After several visits to the Eastern seaboard, Nikolai Petrov, finally reached the West Coast Monday night, courtesy of the Ambassador International Cultural Foundation.
The 44-year-old Soviet pianist brought a heavy-duty display program for this debut recital in Ambassador Auditorium. In it, he exhibited feats of strength, stamina, speed and flexibility, plus an immense, round, fat tone, as outsize in its carrying power as his abundant technical resources.
Petrov, who in 1962 at age 19, took second prize (behind Ralph Votapek) at the Van Cliburn International Competition, is no pounder and no keyboard clod. He may excel in projecting the longer, arching line and in creating an integral whole out of many compositional fragments, yet he does not slight the smaller artistic gesture or skim over complicated paths of musical thought.
But he does seem to specialize in the grandiose.
His introductory program stressed the "symphonic" aspects of piano-playing--that is, the complexities and architectonic elements in three orchestrally conceived works: Schumann's "Symphonic" Etudes, Opus 13; Saint-Saens' Second Piano Concerto, in the transcription for piano solo by Georges Bizet, and Ravel's own arrangement of his "La Valse."
As far as it went, this challenging agenda showed Petrov's unflinching command of keyboard technicalities. And he maneuvered easily through it, cutting a path like a field-harvester with a scythe--through thickets of octaves, hedgerows of chordal passages, and a dense undergrowth of 32nd-notes.
Beyond that--and beyond the admirable gentility of his very large, mellow and fluid tone--Petrov does not offer much refreshment for the spirit or grist for the intellect.
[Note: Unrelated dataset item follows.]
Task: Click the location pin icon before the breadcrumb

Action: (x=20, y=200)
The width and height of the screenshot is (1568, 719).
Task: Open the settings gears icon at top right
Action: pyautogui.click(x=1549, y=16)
He caressed the inner workings of Schumann's quieter (but never easy) Etudes without bringing much personality or poignancy to them. He leaped all the hurdles in Saint-Saens' showy G-minor Concerto without making its poetry particularly convincing. And he never let us forget that, for all its glitter, "La Valse" on the piano is eternally monochromatic.
As a technician of wide and abundant resources, Petrov is a wondrous, certainly not unmusical, piano-playing machine. But the machine is not charming. Time and again in this very pleasant evening, a lack of personal statement and an absence of a clear, emotive connection between stage and audience were felt.
Nevertheless, a hard-listening and friendly audience (more than 800 in the 1,250-seat hall) applauded lustily--some even stood, at crucial points in the recital--for this splendid display.
At the end, Petrov's two encores fell neatly into place. They were both by Saint-Saens: Leopold Godowsky's transcription of "Le Cygne," and the "Etude en forme de Valse," in D-flat.